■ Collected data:

★ ★ ★ ★ ★ ★ ★

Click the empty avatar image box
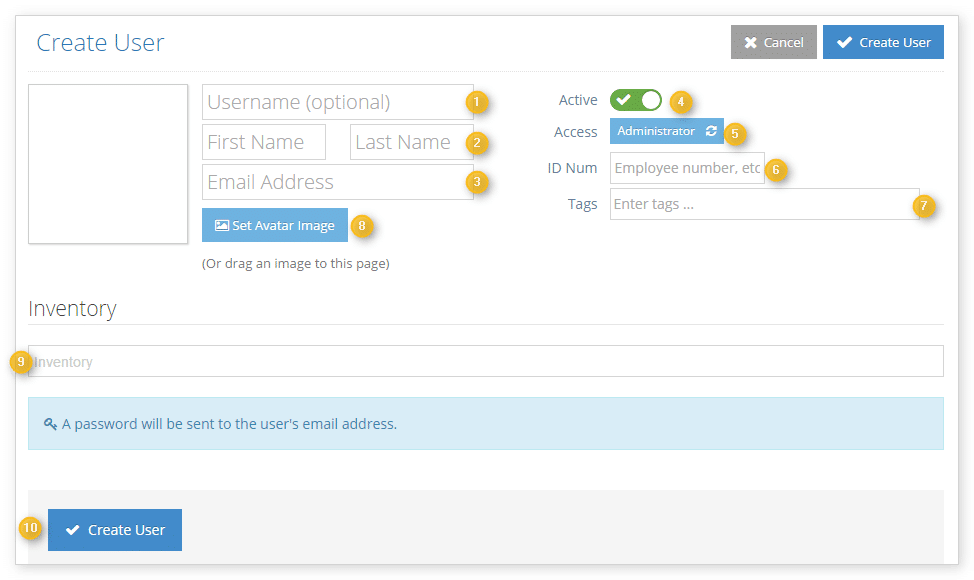This screenshot has width=974, height=580. pos(108,164)
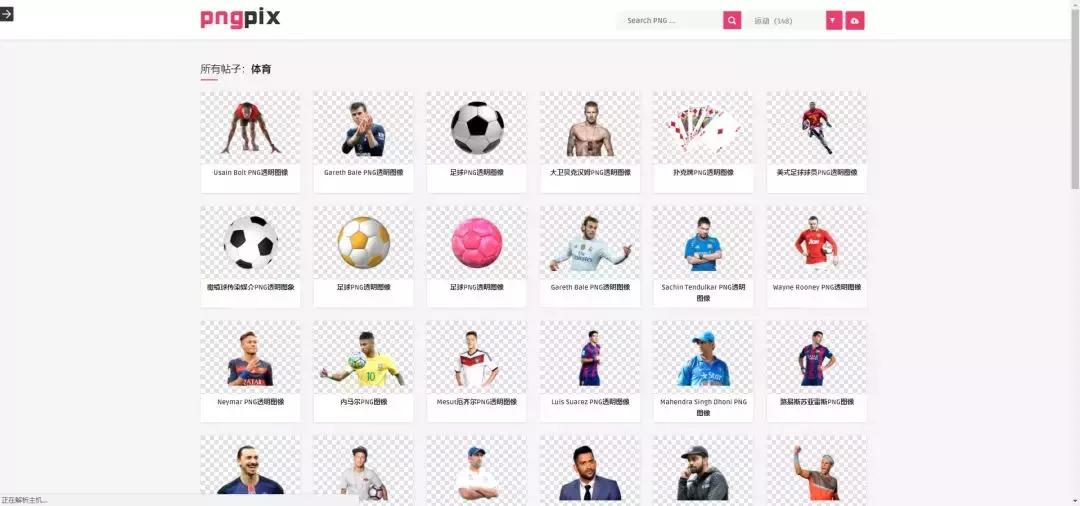Viewport: 1080px width, 506px height.
Task: Click the pink search magnifier button
Action: point(731,21)
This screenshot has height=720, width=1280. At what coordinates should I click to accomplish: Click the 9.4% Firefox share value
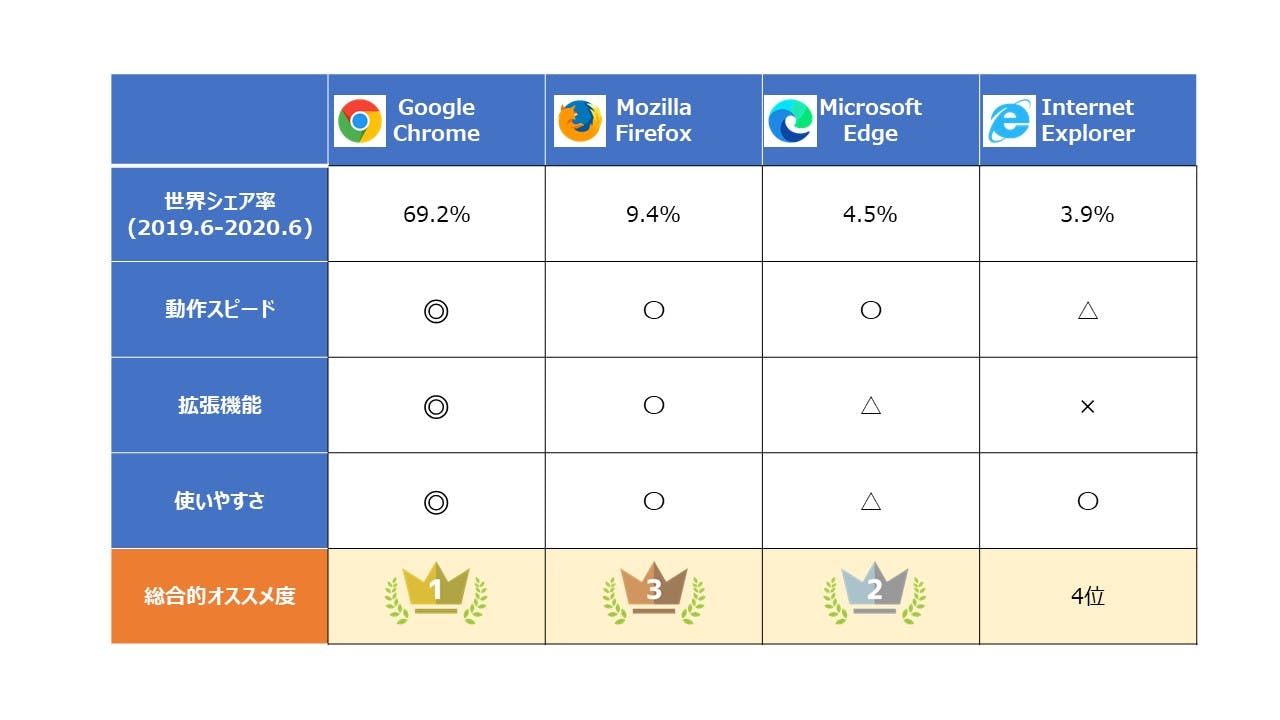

★ ★ ★ ★ ★ ★ ★

■ What to work on:
Without including any pictures, print each record exactly.

■ Your response:
Click the empty avatar image box
This screenshot has width=974, height=580. pos(108,164)
Viewport: 1080px width, 506px height.
Task: Click the pink search magnifier button
Action: point(731,21)
This screenshot has height=720, width=1280. At what coordinates should I click to accomplish: Click the 9.4% Firefox share value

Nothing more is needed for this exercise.